8 ways to Eat your Beans
Ways to enjoy beans
- Eat beans on salads
- Use beans in soups
- Thicken sauces with beans
- Make a dip with beans
- Use beans in sandwiches
- Add beans to pasta
- Make vegetarian chilli with beans
- Top baked potatoes with beans
Beans have big benefits!
As you probably know beans are an excellent source of fibre. 1 cup of beans contains up to 13g of fibre and this includes soluble fibre which help lower cholesterol.
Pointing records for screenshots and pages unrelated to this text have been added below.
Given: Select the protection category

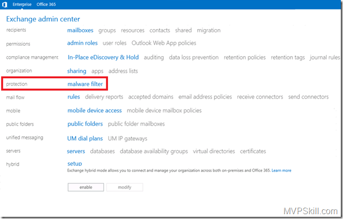Looking at the screenshot, I should point(17,84).

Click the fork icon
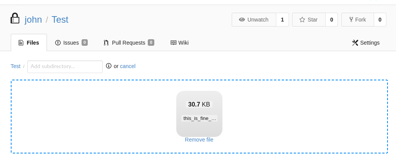click(x=351, y=20)
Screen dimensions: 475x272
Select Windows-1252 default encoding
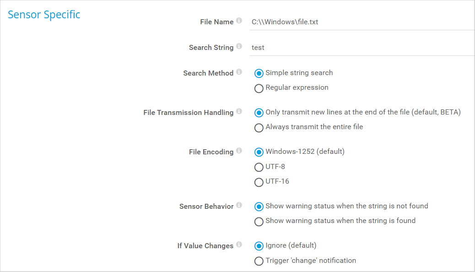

Beans are also an excellent plant-based source of protein, having up to 18g per cup (and without the saturated fat and cholesterol found in animal protein) .
Beans are a good source of iron, with 1 cup supplying over 20% of the daily requirement for women and 35% for men.
Beans also supply calcium, with 1 cup supplying almost 20% of the daily requirement.
Beans are low in salt and saturated fat.
Also beans are relatively low cost and easy to store so overall they are a very nutritious and versatile foodstuff.
Follow the instructions for soaking and cooking to remove any unwanted anti-nutrients which may be locked in the outer bran or seed coating.
Add variety to your diet by trying different types of beans e.g. Aduki beans, Alfalfa, Broad beans, Carob, Black beans, Haricot beans, Kidney beans, Butter beans, Mung beans, Pinto beans and Green beans.